Problem details:
Duplicate the data from the line containing "This screenshot has height=1992, width=929." through the line containing "will (64, 1006).", keeping every character as it stands.

Exercise input:
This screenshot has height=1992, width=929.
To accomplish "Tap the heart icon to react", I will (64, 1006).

==

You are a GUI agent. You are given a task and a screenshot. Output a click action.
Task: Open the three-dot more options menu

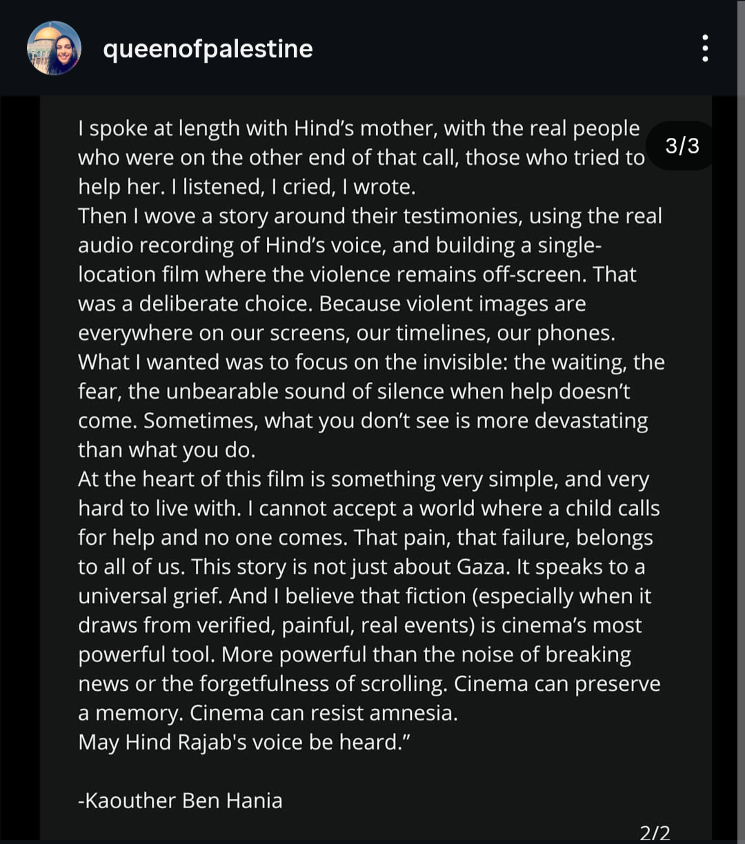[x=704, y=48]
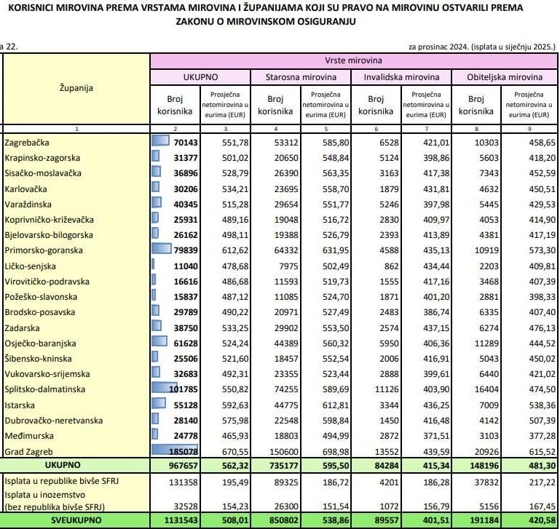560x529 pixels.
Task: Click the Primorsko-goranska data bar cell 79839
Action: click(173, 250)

Solution:
This screenshot has height=1992, width=929.
To accomplish "Tap the heart icon to react", I will (64, 1006).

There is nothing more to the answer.